Com agricultura incipiente, resumindo-se praticamente à cultura da mandioca, dormindo em redes dentro de ocas de palha em chão batido e falando uma linguagem monossilábica, quase sem vogal – é surreal imaginar que, tão perto de nós, ainda existam seres humanos vivendo assim. Peço para a índia Aiu falar em sua língua a frase “Meu nome é Aiu e eu tenho quatro filhos”. Ao que ela responde: “No ku pana Aiu nutaihão mepkão auca”.

Criança com detalhe de ornamento da cerimônia.

Refletindo sobre a incrível oportunidade de estar naquele local, pus-me a pensar o que significa viver daquela forma e me questionei há quantos anos meus ancestrais viveram assim. Consultei Julianna Podolan Martins, diretora do Museu de Arte Indígena (MAI), que estimou, respondendo-me, tratar-se de cerca de, no mínimo, 1.500 anos!

O vestuário do kuarup é marcado pelo forte uso de pinturas corporais e tecidos coloridos – no caso dos homens, ainda mais exuberante que o das mulheres. Integrantes de diversas tribos se reúnem para a celebração.

Julianna conta que, por acaso, no ano de 1977, em Aquidauana (MS), sem algum motivo especial, ela foi tocada por um objeto indígena de extrema beleza e, a partir daí, deu início ao hobby de adquirir tais peças. Com apoio de seu marido, Manoel Martins, também companheiro dessa nossa jornada, passou a estudar a arte indígena e a adquirir cada vez mais itens, fazendo sua própria “marcha para o Oeste”, tal qual os irmãos Villas-Bôas imortalizaram em seu livro homônimo.

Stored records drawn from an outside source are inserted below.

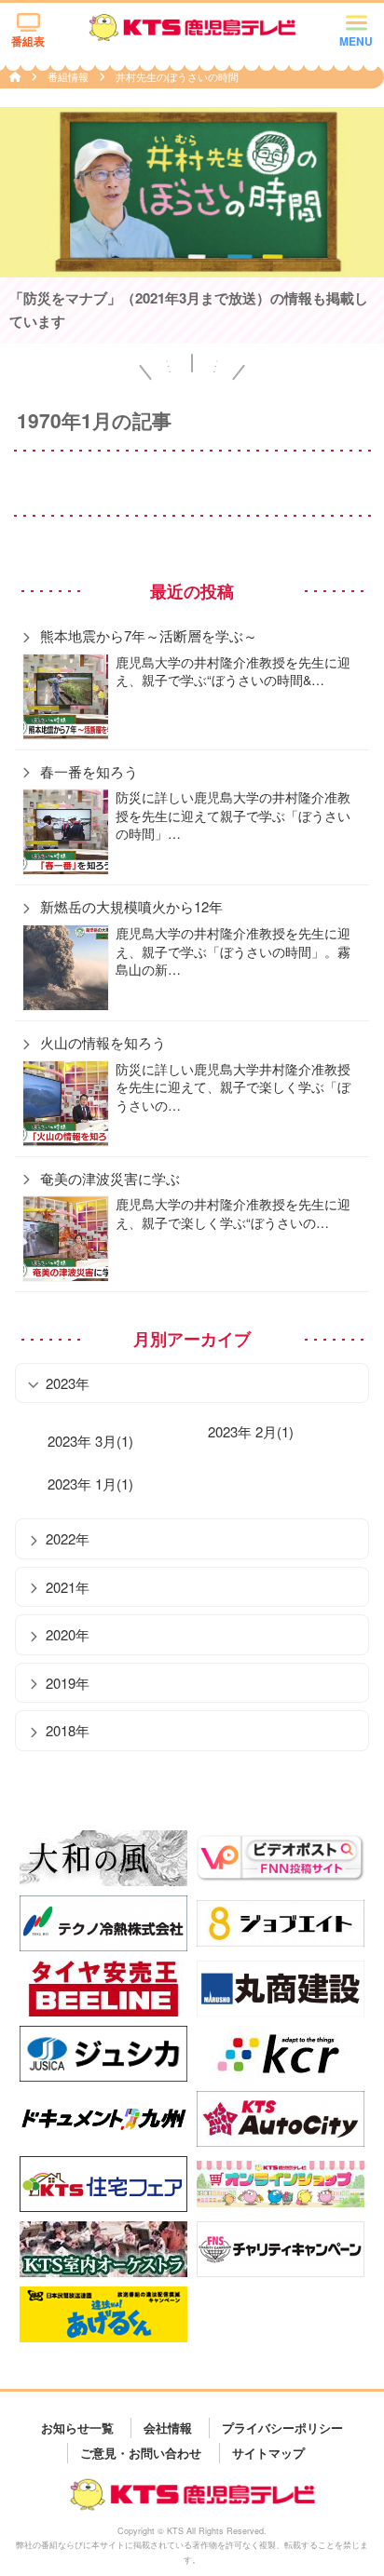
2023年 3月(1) (90, 1440)
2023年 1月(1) (90, 1483)
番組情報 (69, 76)
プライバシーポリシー (282, 2427)
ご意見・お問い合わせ (140, 2452)
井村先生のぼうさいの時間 (177, 76)
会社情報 (168, 2427)
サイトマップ (268, 2452)
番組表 (28, 41)
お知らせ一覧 (77, 2427)
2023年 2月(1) (251, 1431)
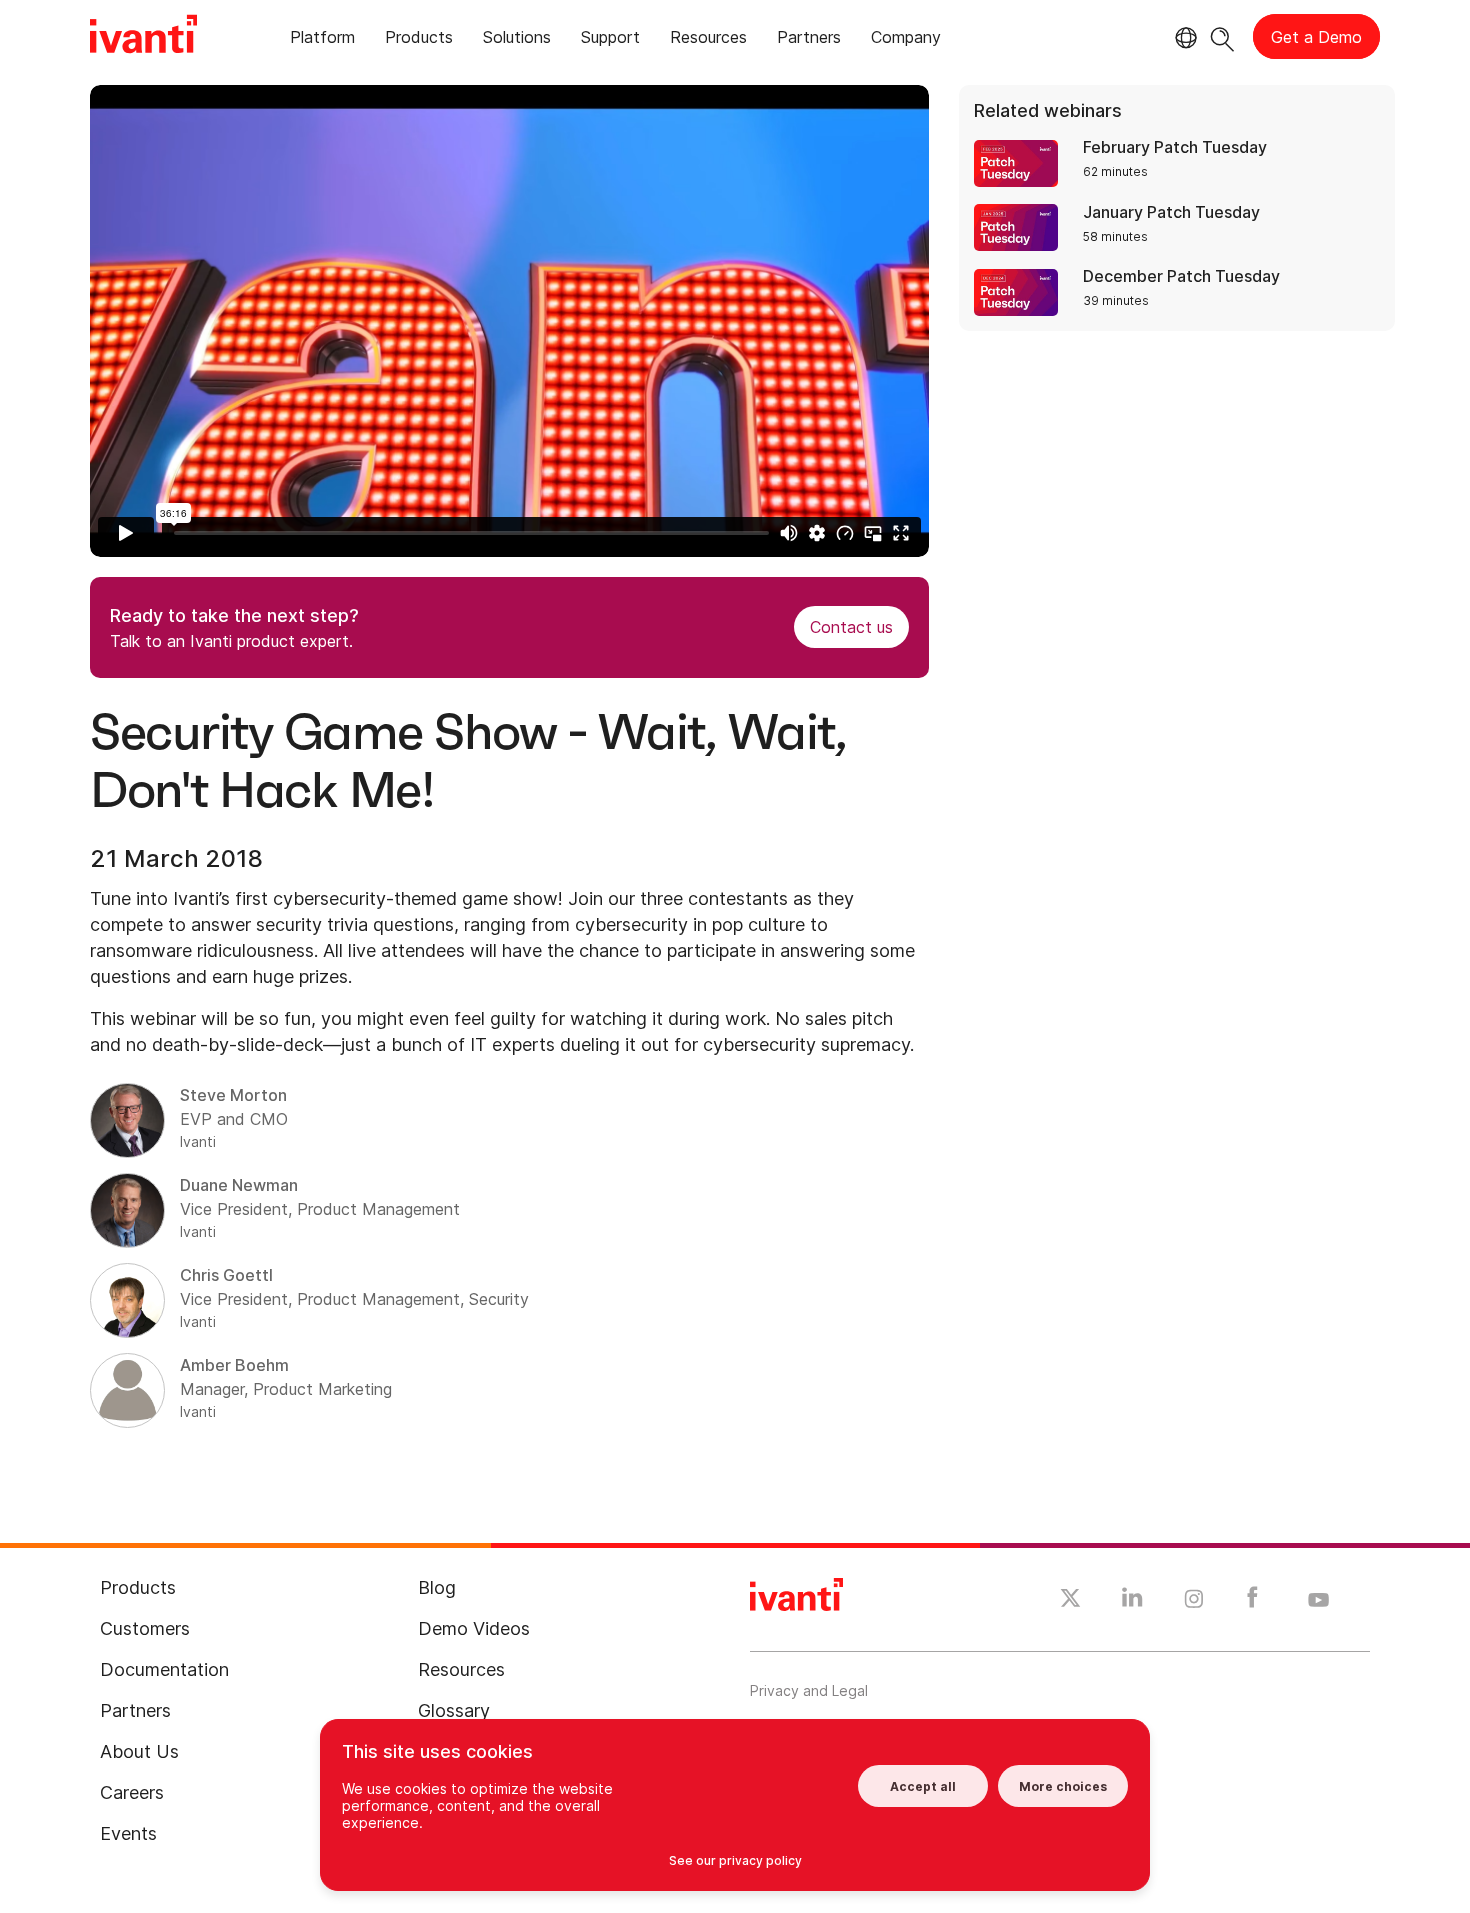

Índias lavando as roupas no rio.

O MAI é o primeiro museu particular do Brasil dedicado exclusivamente à produção artística dos índios brasileiros e conta com um dos maiores acervos do mundo nessa área. São mais de mil peças de extrema beleza e raridade. Iniciou suas atividades em 2009, na cidade de Clevelândia (PR), e mudou-se para Curitiba em 2016, para uma sede própria construída especialmente para receber o belíssimo acervo.

Crianças em frente à madeira ornamentada.

Entre muitas histórias, Julianna conta que Manoel lhe presenteou, em seu aniversário, com uma valiosa pedra de diamante bruta. Ocorre que Julianna viu-se tocada por um lindo banco de madeira, mas o índio estava irredutível diante das propostas de aquisição, até que a ela lhe ocorreu oferecer a pedra em troca – não sem antes consultar Manoel, que consentiu. Assim foi feito e, hoje, o banco faz parte do acervo do MAI. O museu surpreende e toca profundamente seus visitantes, lembrados de que nossos índios produziram objetos de tamanha beleza e qualidade.

*Matéria publicada originalmente por Angelo Volpi Neto, com fotos de Eleutherio Netto, na edição 217 da revista TOPVIEW.